What you have to do: Pick each line containing the word "chart" out of the data below.

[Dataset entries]

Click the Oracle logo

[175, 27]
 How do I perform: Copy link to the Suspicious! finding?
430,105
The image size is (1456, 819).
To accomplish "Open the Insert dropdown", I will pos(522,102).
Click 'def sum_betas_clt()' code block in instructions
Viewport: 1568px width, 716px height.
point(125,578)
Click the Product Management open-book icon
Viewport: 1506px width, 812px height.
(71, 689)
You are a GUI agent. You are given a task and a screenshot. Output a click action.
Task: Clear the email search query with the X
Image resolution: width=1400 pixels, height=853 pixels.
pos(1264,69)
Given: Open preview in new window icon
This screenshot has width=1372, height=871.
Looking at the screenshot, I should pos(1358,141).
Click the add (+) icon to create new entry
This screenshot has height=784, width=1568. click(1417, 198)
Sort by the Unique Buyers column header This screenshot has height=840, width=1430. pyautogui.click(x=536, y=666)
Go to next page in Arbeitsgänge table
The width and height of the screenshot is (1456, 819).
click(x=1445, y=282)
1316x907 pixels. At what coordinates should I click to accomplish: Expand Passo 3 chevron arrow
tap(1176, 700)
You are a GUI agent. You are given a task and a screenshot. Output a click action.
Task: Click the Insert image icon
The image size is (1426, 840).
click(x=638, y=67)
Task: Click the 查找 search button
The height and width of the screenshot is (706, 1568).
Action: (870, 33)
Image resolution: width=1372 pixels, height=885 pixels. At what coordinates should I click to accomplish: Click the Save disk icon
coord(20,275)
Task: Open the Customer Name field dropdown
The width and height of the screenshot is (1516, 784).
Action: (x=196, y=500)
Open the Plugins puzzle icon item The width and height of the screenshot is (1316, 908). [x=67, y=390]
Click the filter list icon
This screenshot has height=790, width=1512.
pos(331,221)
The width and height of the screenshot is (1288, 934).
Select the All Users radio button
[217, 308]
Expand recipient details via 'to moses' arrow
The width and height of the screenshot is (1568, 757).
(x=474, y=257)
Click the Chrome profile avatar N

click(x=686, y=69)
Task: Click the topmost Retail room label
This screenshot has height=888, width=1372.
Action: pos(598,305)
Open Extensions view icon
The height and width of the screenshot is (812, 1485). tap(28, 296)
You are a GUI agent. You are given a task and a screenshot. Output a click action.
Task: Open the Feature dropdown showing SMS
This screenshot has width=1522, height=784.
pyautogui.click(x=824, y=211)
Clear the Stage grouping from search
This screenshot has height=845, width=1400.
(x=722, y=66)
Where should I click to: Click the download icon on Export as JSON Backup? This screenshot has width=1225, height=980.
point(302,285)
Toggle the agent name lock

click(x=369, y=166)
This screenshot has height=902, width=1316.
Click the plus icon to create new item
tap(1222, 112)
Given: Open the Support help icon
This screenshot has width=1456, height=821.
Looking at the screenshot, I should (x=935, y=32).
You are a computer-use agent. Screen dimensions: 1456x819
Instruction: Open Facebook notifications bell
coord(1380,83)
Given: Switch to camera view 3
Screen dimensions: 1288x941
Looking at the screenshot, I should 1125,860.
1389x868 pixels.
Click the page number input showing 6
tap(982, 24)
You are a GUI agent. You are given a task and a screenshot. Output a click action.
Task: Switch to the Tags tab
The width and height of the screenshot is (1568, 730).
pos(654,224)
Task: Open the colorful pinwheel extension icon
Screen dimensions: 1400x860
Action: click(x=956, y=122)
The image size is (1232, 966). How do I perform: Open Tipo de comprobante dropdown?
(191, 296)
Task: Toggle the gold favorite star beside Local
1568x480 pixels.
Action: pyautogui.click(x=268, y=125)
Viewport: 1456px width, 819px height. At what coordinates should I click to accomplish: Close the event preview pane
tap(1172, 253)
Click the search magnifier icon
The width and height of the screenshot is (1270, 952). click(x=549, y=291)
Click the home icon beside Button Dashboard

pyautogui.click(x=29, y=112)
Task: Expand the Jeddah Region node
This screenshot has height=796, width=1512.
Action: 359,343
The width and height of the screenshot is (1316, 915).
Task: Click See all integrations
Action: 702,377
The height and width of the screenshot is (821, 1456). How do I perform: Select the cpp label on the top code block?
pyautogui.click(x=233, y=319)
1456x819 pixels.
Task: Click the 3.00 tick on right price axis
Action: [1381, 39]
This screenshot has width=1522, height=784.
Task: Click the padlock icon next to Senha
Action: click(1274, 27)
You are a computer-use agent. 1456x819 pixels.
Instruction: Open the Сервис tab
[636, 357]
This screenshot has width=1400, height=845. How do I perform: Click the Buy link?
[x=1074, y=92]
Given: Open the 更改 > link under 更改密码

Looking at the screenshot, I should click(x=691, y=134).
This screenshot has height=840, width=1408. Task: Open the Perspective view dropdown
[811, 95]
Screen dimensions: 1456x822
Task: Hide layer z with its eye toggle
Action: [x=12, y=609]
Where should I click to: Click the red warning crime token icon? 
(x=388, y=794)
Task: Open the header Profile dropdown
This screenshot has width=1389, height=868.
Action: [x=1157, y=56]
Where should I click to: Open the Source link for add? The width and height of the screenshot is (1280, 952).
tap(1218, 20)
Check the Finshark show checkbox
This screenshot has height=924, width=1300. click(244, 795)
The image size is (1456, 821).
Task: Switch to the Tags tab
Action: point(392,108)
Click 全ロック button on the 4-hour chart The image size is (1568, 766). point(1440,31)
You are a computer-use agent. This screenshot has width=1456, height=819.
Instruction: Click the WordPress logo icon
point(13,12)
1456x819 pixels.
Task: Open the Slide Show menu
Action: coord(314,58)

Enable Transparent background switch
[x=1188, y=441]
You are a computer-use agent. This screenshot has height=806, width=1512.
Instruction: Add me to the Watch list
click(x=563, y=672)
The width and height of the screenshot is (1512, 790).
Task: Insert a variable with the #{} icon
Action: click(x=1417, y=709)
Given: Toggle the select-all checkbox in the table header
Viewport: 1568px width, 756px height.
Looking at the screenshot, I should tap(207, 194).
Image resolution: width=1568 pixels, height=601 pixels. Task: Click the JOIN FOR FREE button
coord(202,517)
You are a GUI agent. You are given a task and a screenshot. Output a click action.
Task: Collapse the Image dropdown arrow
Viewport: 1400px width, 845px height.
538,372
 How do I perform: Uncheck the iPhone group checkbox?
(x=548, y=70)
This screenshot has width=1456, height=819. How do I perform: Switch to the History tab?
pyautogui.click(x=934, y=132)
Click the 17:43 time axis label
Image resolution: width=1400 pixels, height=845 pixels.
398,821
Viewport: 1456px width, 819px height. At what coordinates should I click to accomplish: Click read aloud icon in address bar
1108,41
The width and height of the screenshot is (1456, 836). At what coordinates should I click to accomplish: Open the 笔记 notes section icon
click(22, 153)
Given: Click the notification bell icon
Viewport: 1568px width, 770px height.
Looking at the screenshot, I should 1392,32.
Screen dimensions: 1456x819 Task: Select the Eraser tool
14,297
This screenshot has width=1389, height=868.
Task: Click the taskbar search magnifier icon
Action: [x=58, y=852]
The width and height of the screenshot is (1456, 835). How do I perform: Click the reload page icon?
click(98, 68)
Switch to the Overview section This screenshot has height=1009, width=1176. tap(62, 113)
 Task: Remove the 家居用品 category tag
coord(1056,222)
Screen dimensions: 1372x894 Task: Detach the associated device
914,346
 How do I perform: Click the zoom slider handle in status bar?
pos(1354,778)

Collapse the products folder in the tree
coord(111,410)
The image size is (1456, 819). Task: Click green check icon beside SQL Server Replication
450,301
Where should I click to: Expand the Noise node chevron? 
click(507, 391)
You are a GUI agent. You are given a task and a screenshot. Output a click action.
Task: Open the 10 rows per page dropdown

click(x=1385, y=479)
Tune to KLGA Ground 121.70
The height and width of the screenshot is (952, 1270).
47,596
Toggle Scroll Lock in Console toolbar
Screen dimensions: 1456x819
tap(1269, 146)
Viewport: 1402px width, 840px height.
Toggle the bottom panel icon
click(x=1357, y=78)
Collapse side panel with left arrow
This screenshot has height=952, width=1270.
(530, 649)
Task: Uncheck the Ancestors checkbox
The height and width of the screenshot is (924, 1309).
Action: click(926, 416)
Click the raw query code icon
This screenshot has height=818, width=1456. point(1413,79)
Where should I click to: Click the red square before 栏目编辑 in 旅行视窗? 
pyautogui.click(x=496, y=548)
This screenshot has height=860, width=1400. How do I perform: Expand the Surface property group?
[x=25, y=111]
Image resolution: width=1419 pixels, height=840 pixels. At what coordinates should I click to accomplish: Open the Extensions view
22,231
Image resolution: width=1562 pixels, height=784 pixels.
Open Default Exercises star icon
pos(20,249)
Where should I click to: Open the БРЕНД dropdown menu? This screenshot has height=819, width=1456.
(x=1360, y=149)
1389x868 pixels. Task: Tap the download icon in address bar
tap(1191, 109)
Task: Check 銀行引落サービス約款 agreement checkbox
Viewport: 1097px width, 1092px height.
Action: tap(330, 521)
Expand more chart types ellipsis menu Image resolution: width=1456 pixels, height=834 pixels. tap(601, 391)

Response to the exercise:
Click 全ロック button on the 4-hour chart The image size is (1568, 766). point(1440,31)
Expand more chart types ellipsis menu Image resolution: width=1456 pixels, height=834 pixels. tap(601, 391)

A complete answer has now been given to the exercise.